DAS WÜTEN DER GANZEN WELT

Nach dem Roman von Maarten 't Hart
Erstdramatisierung von Johannes Kaetzler
Ausgezeichnet mit dem Kölner Theaterpreis 2008


Uraufführung/Premiere am 9. Februar 2008

Das Wüten der ganzen Welt

Fotos ©MEYER ORIGINALS

An einem Dezembertag im Jahr 1956 wird der zwölfjährige Alexander aus nächster Nähe Zeuge eines Mordes. Dieses Ereignis beginnt sein Leben zu bestimmen. Die Umstände zwingen ihn dazu den Mörder zu suchen und er begibt sich auf eine Lebensreise, die nicht nur die Frage nach dem Mörder, sondern auch die nach seiner eigenen Existenz stellt und auf atemberaubende Weise beantwortet.

Der Roman „Das Wüten der ganzen Welt“ des niederländischen Schriftstellers Maarten 't Hart ist eine Mischung aus Entwicklungs-, Geschichts-, Sozial- und Kriminalroman. Er wurde eigens für das Freie Werkstatt-Theater dramatisiert und lief über vier Spielzeiten lang (von Februar 2008 bis Mai 2011) im eigenen Theaterhaus.
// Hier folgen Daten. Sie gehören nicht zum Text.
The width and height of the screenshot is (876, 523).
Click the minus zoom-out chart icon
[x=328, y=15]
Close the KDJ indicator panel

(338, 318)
„Es ist eine Geschichte über Musik und Schönheit, Enge und Verbohrtheit, über das Erwachsenwerden und die Nachkriegszeit, verzweifelte Lebenslügen und feigen Verrat. (…) Dass dieses Kunstwerk sogar auch komisch ist, ist ein besonderer Verdienst des Autors, der in den Niederlanden zu den Großen zählt."
Elke Heidenreich

"Man kann besser eine kleine Gemeinschaft beschreiben,
weil man besser sehen und lernen kann,
wie sich Menschen eigentlich verhalten."
Maarten 't Hart, zitiert nach Rundfunk Berlin-Brandenburg, 26.08.2007

Die Eigenproduktion wurde bei der Preisverleihung im Haus der SK Stiftung Kultur mit dem Kölner Theaterpreis 2008 ausgezeichnet:

Auszug aus der Laudatio von Jurymitglied Jessica Düster zum Kölner Theaterpreis 2008:
"Die Spezialität dieser Bühne ist die Bearbeitung literarischer Vorlagen. Einer der Ansprüche des Hauses ist es, auch die Menschen zu erreichen, die nicht jeden Tag ins Theater gehen. Und so ist es kein Wunder, dass jetzt die Dramatisierung von Maarten 't Harts Roman DAS WÜTEN DER GANZEN WELT zum Erfolg geführt hat. [...] In seiner Dramatisierung gelingt das große Kunststück, diese literarische Vorlage ohne Verluste auf das Wesentliche zu verdichten. Seine Bühnenfassung macht Lust, DAS WÜTEN DER GANZEN WELT zu lesen oder wieder zu lesen, weil man hier alles wieder findet, was die Geschichte ausmacht. [...] Überhaupt glänzt diese Aufführung durch ein Ensemble, das uns nicht nur mit seinem intensiven Spiel in den Bann zieht, sondern auch clever besetzt ist."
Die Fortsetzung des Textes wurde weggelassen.